Filter the rows below, copying each line that holds the string "page".
* Start *
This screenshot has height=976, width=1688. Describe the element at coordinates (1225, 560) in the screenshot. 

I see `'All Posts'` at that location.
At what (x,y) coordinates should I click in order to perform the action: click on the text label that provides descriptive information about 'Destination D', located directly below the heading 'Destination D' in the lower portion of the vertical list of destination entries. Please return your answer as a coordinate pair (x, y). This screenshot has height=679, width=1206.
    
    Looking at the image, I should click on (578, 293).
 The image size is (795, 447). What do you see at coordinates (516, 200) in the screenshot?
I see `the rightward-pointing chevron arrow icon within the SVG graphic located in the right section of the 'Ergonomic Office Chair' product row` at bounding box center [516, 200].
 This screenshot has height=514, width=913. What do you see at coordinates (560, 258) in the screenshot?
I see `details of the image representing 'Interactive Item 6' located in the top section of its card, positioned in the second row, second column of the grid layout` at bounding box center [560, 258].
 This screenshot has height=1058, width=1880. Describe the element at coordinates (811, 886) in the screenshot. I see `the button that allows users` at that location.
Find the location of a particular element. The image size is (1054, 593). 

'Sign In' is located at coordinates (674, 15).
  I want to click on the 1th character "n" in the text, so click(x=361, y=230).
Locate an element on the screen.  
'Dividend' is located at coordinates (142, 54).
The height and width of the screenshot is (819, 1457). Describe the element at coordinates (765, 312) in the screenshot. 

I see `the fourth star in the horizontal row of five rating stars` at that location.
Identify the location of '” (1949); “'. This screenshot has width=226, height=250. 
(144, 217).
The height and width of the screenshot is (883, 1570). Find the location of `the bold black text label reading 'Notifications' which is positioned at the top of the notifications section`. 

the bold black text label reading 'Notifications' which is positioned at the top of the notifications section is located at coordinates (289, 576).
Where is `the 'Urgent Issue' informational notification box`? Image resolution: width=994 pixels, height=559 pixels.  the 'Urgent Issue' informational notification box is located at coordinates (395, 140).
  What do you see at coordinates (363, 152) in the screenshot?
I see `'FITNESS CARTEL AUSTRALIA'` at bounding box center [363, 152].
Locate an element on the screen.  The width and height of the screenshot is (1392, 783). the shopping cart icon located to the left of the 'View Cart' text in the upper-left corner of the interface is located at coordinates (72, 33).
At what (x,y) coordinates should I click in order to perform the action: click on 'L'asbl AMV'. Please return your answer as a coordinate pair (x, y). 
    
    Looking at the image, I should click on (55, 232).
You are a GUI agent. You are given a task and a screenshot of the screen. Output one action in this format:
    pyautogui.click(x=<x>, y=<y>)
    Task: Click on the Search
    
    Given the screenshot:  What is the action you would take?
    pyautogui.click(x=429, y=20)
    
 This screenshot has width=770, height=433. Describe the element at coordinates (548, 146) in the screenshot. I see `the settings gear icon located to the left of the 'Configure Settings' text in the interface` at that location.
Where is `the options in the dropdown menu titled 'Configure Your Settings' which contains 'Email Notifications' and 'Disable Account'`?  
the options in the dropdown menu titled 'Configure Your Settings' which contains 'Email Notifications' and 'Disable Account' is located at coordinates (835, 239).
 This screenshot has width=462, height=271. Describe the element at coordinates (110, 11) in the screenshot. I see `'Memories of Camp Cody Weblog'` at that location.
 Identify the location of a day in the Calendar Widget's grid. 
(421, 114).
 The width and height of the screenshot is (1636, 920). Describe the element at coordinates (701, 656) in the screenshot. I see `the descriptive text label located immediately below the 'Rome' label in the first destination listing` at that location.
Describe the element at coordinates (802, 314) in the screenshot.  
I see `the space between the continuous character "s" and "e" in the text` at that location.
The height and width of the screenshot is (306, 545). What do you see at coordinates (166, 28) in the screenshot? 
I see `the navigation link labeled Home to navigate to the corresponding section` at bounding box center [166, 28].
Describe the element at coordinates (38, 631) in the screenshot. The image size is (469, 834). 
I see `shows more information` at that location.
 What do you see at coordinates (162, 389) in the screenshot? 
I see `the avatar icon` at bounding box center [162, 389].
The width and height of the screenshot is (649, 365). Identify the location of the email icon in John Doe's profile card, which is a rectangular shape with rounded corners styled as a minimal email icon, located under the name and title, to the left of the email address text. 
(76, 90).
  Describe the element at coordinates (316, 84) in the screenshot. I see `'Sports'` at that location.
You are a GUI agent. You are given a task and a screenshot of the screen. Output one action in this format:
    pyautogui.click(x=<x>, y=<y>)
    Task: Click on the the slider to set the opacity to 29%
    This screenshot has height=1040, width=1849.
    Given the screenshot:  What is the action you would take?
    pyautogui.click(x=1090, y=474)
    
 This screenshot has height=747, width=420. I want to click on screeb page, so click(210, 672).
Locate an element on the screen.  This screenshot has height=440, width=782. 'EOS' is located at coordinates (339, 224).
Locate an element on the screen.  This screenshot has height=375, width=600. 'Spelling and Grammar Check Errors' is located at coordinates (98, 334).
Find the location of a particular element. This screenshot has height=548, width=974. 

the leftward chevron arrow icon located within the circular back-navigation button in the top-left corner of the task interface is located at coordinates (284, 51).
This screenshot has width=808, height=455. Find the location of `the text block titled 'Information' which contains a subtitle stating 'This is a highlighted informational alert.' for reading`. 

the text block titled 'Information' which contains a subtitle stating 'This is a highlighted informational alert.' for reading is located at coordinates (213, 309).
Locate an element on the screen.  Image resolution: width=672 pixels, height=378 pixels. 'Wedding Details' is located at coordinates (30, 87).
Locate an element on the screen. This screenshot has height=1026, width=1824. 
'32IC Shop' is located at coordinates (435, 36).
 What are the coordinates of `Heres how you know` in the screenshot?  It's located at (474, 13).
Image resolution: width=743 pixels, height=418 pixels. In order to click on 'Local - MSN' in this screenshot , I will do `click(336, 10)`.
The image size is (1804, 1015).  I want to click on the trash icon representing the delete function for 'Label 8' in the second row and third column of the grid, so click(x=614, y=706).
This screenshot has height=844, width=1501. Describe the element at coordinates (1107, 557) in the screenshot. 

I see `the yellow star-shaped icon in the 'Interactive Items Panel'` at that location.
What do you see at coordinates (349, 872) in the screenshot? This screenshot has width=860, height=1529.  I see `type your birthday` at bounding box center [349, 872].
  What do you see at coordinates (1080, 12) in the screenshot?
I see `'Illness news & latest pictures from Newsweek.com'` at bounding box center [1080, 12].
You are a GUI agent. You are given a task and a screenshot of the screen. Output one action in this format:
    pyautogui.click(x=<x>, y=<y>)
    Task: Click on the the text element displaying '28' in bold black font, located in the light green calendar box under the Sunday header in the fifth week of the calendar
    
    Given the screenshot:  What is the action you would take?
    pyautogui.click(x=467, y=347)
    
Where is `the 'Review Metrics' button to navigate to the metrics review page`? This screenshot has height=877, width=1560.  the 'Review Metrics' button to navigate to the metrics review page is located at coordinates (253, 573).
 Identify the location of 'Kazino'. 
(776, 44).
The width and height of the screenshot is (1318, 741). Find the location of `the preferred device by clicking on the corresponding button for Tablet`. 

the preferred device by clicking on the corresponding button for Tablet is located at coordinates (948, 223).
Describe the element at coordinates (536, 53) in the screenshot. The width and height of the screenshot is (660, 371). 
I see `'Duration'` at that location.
* End *
- Final result -
 This screenshot has height=747, width=420. I want to click on screeb page, so click(210, 672).
Where is `the 'Review Metrics' button to navigate to the metrics review page`? This screenshot has height=877, width=1560.  the 'Review Metrics' button to navigate to the metrics review page is located at coordinates (253, 573).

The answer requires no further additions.